How can you make watercolor paint from acrylics?
Every artist wants to find a style that fits their imagination. To do so, they experiment with different mediums, paints, brushes, techniques, and so on.
Some prefer the smooth glide of oil paints across a stretch canvas. Others like to spread watercolors on paper. In addition, acrylic pigments attract the interest of new and old artists.
What Gives Watercolor Paintings Their Aesthetic?
Watercolor paints are known for their fluid nature. That is because when used with water, they create a flowing effect on the painting surface. That is a characteristic feature of every watercolor painting. Unfortunately, such beautiful impressions are nearly impossible to recreate with the strokes of a paintbrush.
Watercolor paints also have an inherent vibrancy to them. As they are transparent, they stand out in a painting. Mixing them with a white pigment, however, mutes this tone. Thus, they appear chalky and dull. To get your desired hue, you typically have to use the organic pigments directly.
Painting using any medium takes a lot of effort. But with watercolors, this hard work does not manifest in the details. Instead, it goes into creating a pleasant, easy-going vibe for the artwork. You can play around with the colors without worrying too much about mixing up palettes.
Can You Use Acrylics Instead of Watercolor Paints?
The above attributes define a watercolor painting. But it is often arduous for beginners to showcase the true beauty of this medium. They feel a lot more comfortable working with acrylics. So, if you are a newbie to the world of art, that can be a suitable medium for you.
But what if you want to capture the essence of watercolor paintings in your creations? Is it impossible to do so without using watercolors? Fortunately, the answer to that question is no! You can create the watercolor effect with the help of acrylic paints. So, if you want to know how to make watercolor paint from acrylic pigments, read along.
As mentioned previously, the free-flowing nature of watercolor paints is what makes them beautiful. So, when you apply them to the painting surface, they go on thin and runny. But if you look at the watercolor paint that comes out of a tube, you will notice they are pretty thick. That is because they are in their concentrated form. So, you have to dilute them with water to get the desired fluidity.
How Can You Choose the Right Acrylics?
So, if you want to use acrylics in place of watercolor paints, you have to make sure they behave similarly. That means their consistencies, at least upon dilution, should be thin and flowing. Thus, you must start with the correct type of acrylic pigment.
Acrylic paints come in a large variety of thickness, opacity, et cetera. But in most arts and crafts stores, you will find pigments of heavy body nature. That means they have a high viscosity, resembling oil paints in consistency. Student grade acrylics also belong to this category.
Heavy body acrylics are super vibrant in their concentrated or slightly dilute form. But when you add more and more water, these lose intensity, looking faded on paper. So, spreading such acrylics like watercolor paints becomes tough, making them an unsuitable option.
Every acrylic paint contains a binder that holds the pigment together. When you add water to increase its fluidity, you dilute this binding substance too. That leads to a loss of pigment. So, start with a small volume of water and increase it gradually up to 30 percent. If your paint is still not runny enough, you might have to swap pigments.

■ **Available data**:
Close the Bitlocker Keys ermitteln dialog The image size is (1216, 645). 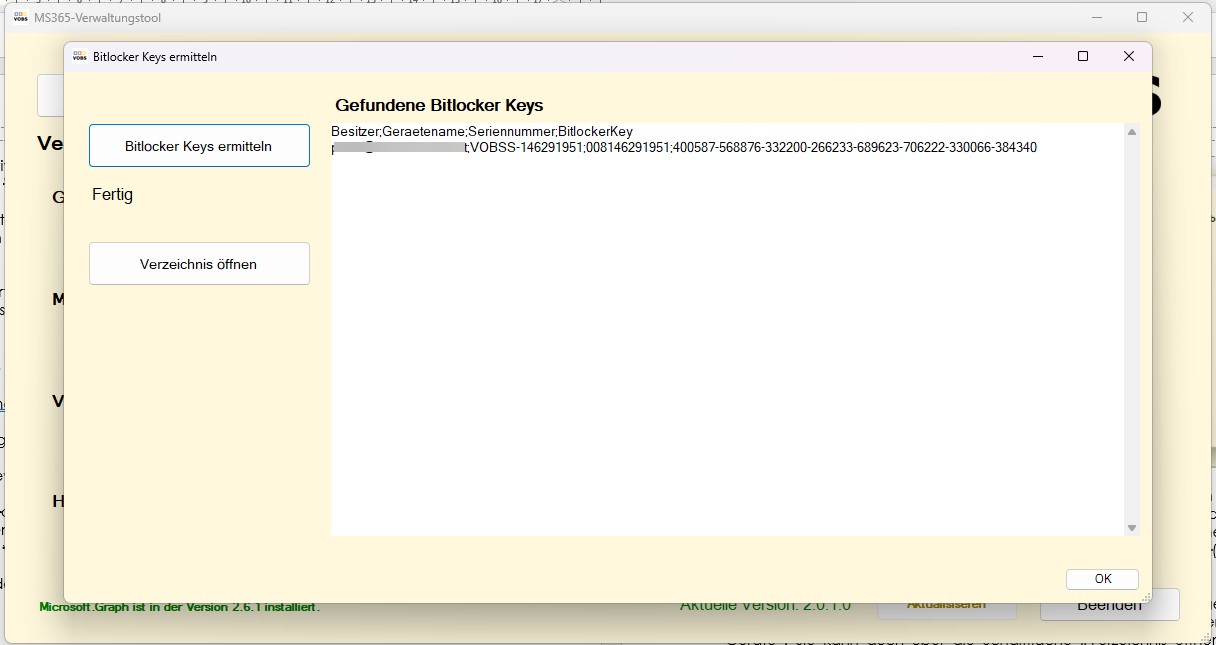pos(1128,57)
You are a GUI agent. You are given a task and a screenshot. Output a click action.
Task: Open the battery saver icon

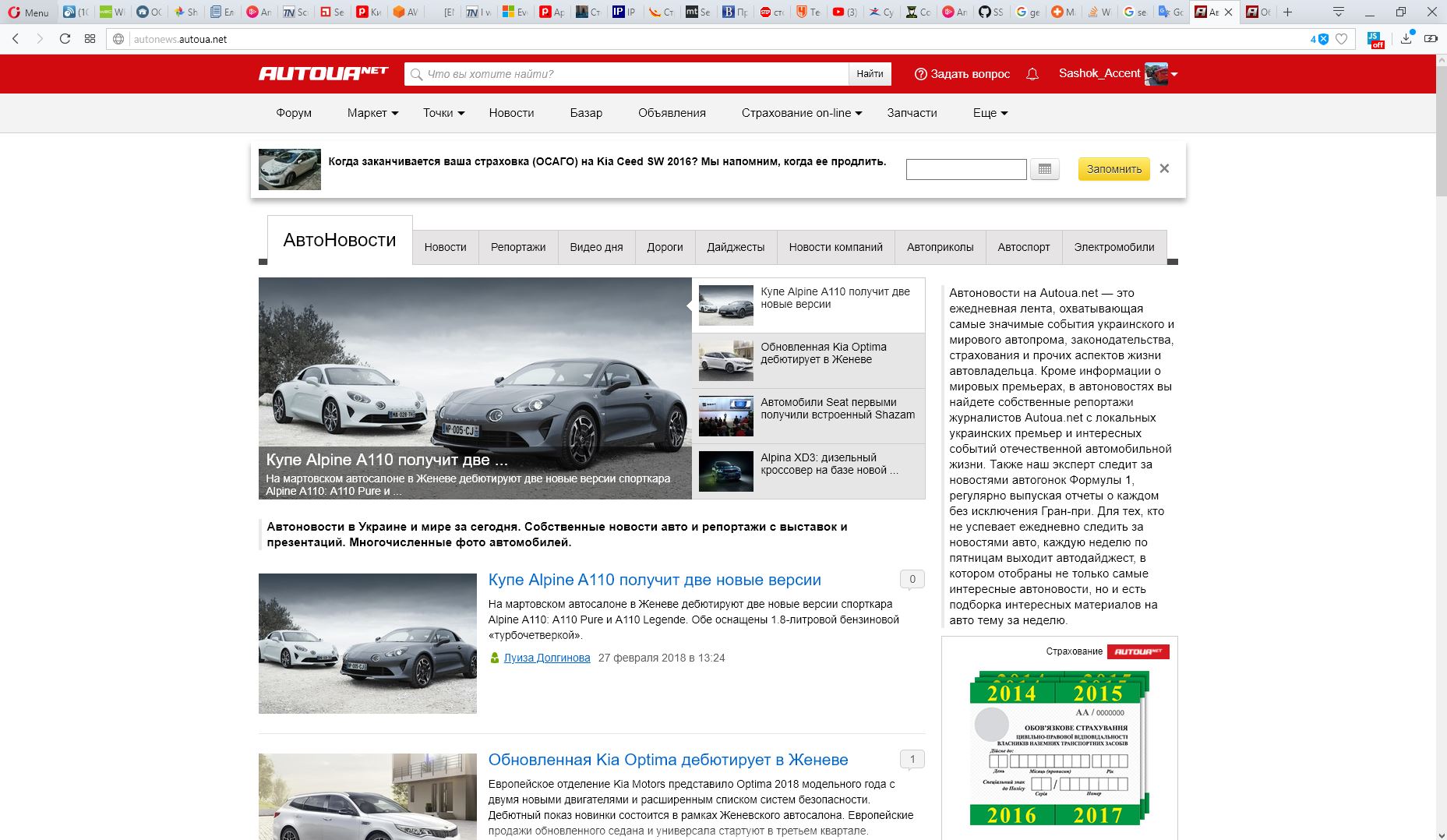click(1431, 39)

■ **Exercise**: In the text on making watercolor paint from acrylics, up to what share of water should you gradually increase when thinning acrylic paint?

■ **Task solution**: Up to 30 percent.